Frobenius-Schur indicator

For background reference, see indicator theorem, indicator character, and Frobenius-Schur indicator

The Frobenius-Schur indicator of a representation is the inner product of the character of the representation and the indicator character (which is the character that assigns to every element is number of square roots). The Frobenius-Schur indicator can be computed as \sum \chi(g^2) where \chi is the character of the representation.

For this faithful irreducible representation of the quaternion group, the Frobenius-Schur indicator can be computed as follows:

Element g Element g^2 \chi(g^2)
1 1 2
-1 1 2
i -1 -2
-i -1 -2
j -1 -2
-j -1 -2
k -1 -2
-k -1 -2
Total -- -8

The inner product is -8/8 which is -1. Thus, by the indicator theorem, the representation is a quaternionic representation, i.e., it has a real-valued character but cannot be realized over the real numbers. In this case, the representation in fact has rational character value and cannot be realized over the real numbers.

Realizability information

We see from the above that the representation can be realized over any field where -1 is a sum of two squares. Are there other fields over which it can be realized?

Finite fields

Since every element of a finite field is expressible as a sum of two squares, we can always, for a finite field, find \alpha, \beta such that \alpha^2 + \beta^2 = -1, so this representation can be realized over any finite field. See below:

Field size q mod 8 Is -1 a square (so representation realized using square root of -1)? Is -2 a square (so representation realized using square root of -2)? Is -1 a sum of two squares?
1 Yes Yes Yes
3 No Yes Yes
5 Yes No Yes
7 No No Yes

Fields over which it cannot be realized

The representation cannot be realized over any formally real field, and in particular over any subfield of the field of real numbers, even though the character of the representation can be realized over such a field. The Schur index of the representation in characteristic zero is 2, which means we need to take a suitable quadratic extension of such a field (for instance, by adjoining the square root of -1 or -2 or -1-m^2 for any m in the field), in order to realize the representation.

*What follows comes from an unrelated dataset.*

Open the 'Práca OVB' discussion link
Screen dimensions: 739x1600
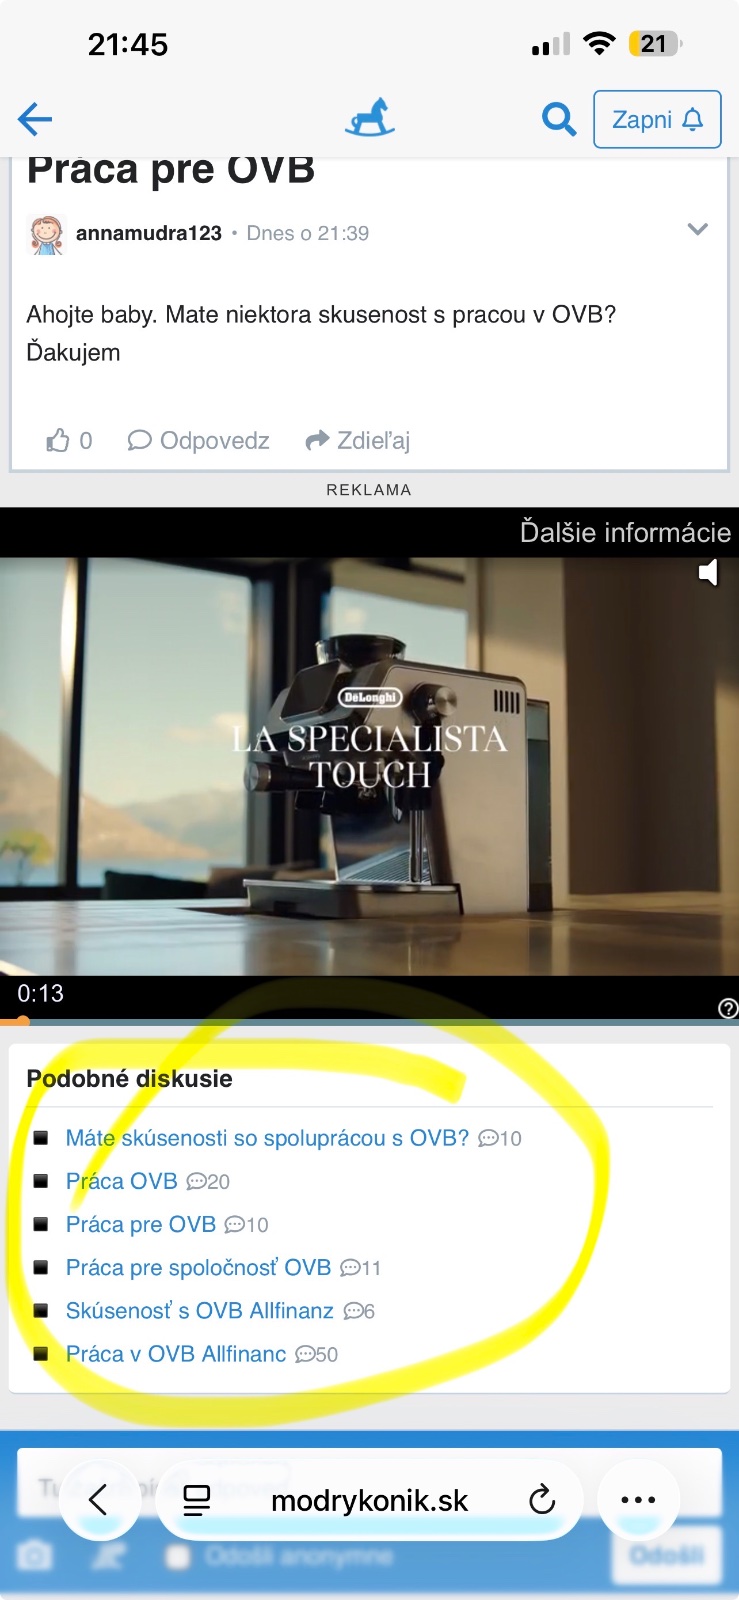(x=122, y=1181)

Over a formally real field, there is a four-dimensional irreducible representation that is not absolutely irreducible, and that, over a quadratic extension of the sort described above, splits into two copies of the two-dimensional irreducible representation discussed on the current page. For more on the four-dimensional irreducible (but not absolutely irreducible) representation, see four-dimensional irreducible representation of quaternion group.

Interpretations

Interpretation as Hamiltonian quaternions

The two-dimensional representation of the quaternion group can be described in a number of explicit ways. One such way is by viewing the Hamiltonian quaternions as a two-dimensional right vector space over the complex numbers, and viewing the actions of the elements of the quaternion group on this vector space by left multiplication.

The specific matrices for the representation depend on how we think of the Hamiltonians as a right vector space over the complex numbers. The typical way is to identify \mathbb{C} as the subspace spanned by 1 and i, and take a basis as 1 and j for the vector space. Then, we have:

1 = (1,0); i = (i,0); j = (0,1); k = (0,-i)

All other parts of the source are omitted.